EXERCISE DESCRIPTION -
From the first line to the last, reproduce the data exactly.

MATERIAL PROVIDED -
------
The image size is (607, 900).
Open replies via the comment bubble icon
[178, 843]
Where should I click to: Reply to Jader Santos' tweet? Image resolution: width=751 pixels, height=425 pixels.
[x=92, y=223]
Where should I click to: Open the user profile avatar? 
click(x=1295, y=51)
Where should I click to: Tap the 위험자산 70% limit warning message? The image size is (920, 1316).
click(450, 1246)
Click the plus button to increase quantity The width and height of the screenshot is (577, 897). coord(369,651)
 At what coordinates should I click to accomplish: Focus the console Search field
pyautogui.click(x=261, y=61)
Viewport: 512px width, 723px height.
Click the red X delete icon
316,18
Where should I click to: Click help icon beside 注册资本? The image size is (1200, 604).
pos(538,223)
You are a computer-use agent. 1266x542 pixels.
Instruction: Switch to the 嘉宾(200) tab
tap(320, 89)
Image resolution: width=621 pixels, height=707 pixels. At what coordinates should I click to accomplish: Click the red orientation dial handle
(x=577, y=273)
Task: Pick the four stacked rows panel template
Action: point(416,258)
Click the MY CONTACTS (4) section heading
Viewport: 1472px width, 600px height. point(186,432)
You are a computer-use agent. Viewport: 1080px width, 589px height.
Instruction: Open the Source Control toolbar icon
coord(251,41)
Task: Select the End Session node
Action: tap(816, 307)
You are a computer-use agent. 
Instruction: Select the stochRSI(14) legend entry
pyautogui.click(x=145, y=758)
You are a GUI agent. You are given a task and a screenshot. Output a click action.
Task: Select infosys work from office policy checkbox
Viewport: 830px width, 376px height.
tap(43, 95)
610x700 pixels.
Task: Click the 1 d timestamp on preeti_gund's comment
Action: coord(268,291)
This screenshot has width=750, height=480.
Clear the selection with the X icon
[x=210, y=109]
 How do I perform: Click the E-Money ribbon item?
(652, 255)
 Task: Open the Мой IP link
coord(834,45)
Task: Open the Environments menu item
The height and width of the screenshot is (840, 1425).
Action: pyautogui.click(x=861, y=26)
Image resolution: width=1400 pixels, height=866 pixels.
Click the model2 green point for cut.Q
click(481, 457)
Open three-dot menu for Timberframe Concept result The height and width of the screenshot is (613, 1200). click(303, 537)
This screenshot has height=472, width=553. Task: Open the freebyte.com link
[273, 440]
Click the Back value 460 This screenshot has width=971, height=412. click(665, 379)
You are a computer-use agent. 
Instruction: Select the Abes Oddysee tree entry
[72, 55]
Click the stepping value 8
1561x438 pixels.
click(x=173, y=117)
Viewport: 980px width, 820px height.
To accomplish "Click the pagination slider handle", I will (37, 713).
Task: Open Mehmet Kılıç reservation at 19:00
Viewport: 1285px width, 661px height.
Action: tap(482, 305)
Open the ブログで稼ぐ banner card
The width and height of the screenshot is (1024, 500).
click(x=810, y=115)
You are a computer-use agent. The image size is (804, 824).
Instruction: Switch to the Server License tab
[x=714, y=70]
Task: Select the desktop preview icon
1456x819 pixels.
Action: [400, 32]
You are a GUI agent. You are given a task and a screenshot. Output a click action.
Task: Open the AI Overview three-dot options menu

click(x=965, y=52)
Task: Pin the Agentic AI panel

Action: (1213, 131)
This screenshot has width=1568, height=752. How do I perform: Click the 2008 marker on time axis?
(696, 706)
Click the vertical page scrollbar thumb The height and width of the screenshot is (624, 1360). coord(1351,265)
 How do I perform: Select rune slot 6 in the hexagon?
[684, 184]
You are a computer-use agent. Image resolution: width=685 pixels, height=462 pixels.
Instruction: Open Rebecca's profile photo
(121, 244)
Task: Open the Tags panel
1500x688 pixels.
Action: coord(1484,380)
------
ANSWER SPACE -
The image size is (607, 900).
Open replies via the comment bubble icon
[178, 843]
Where should I click to: Reply to Jader Santos' tweet? Image resolution: width=751 pixels, height=425 pixels.
[x=92, y=223]
Where should I click to: Open the user profile avatar? 
click(x=1295, y=51)
Where should I click to: Tap the 위험자산 70% limit warning message? The image size is (920, 1316).
click(450, 1246)
Click the plus button to increase quantity The width and height of the screenshot is (577, 897). coord(369,651)
 At what coordinates should I click to accomplish: Focus the console Search field
pyautogui.click(x=261, y=61)
Viewport: 512px width, 723px height.
Click the red X delete icon
316,18
Where should I click to: Click help icon beside 注册资本? The image size is (1200, 604).
pos(538,223)
You are a computer-use agent. 1266x542 pixels.
Instruction: Switch to the 嘉宾(200) tab
tap(320, 89)
Image resolution: width=621 pixels, height=707 pixels. At what coordinates should I click to accomplish: Click the red orientation dial handle
(x=577, y=273)
Task: Pick the four stacked rows panel template
Action: point(416,258)
Click the MY CONTACTS (4) section heading
Viewport: 1472px width, 600px height. point(186,432)
You are a computer-use agent. Viewport: 1080px width, 589px height.
Instruction: Open the Source Control toolbar icon
coord(251,41)
Task: Select the End Session node
Action: tap(816, 307)
You are a computer-use agent. 
Instruction: Select the stochRSI(14) legend entry
pyautogui.click(x=145, y=758)
You are a GUI agent. You are given a task and a screenshot. Output a click action.
Task: Select infosys work from office policy checkbox
Viewport: 830px width, 376px height.
tap(43, 95)
610x700 pixels.
Task: Click the 1 d timestamp on preeti_gund's comment
Action: coord(268,291)
This screenshot has width=750, height=480.
Clear the selection with the X icon
[x=210, y=109]
 How do I perform: Click the E-Money ribbon item?
(652, 255)
 Task: Open the Мой IP link
coord(834,45)
Task: Open the Environments menu item
The height and width of the screenshot is (840, 1425).
Action: pyautogui.click(x=861, y=26)
Image resolution: width=1400 pixels, height=866 pixels.
Click the model2 green point for cut.Q
click(481, 457)
Open three-dot menu for Timberframe Concept result The height and width of the screenshot is (613, 1200). click(303, 537)
This screenshot has height=472, width=553. Task: Open the freebyte.com link
[273, 440]
Click the Back value 460 This screenshot has width=971, height=412. click(665, 379)
You are a computer-use agent. 
Instruction: Select the Abes Oddysee tree entry
[72, 55]
Click the stepping value 8
1561x438 pixels.
click(x=173, y=117)
Viewport: 980px width, 820px height.
To accomplish "Click the pagination slider handle", I will (37, 713).
Task: Open Mehmet Kılıç reservation at 19:00
Viewport: 1285px width, 661px height.
Action: tap(482, 305)
Open the ブログで稼ぐ banner card
The width and height of the screenshot is (1024, 500).
click(x=810, y=115)
You are a computer-use agent. The image size is (804, 824).
Instruction: Switch to the Server License tab
[x=714, y=70]
Task: Select the desktop preview icon
1456x819 pixels.
Action: [400, 32]
You are a GUI agent. You are given a task and a screenshot. Output a click action.
Task: Open the AI Overview three-dot options menu

click(x=965, y=52)
Task: Pin the Agentic AI panel

Action: (1213, 131)
This screenshot has width=1568, height=752. How do I perform: Click the 2008 marker on time axis?
(696, 706)
Click the vertical page scrollbar thumb The height and width of the screenshot is (624, 1360). coord(1351,265)
 How do I perform: Select rune slot 6 in the hexagon?
[684, 184]
You are a computer-use agent. Image resolution: width=685 pixels, height=462 pixels.
Instruction: Open Rebecca's profile photo
(121, 244)
Task: Open the Tags panel
1500x688 pixels.
Action: coord(1484,380)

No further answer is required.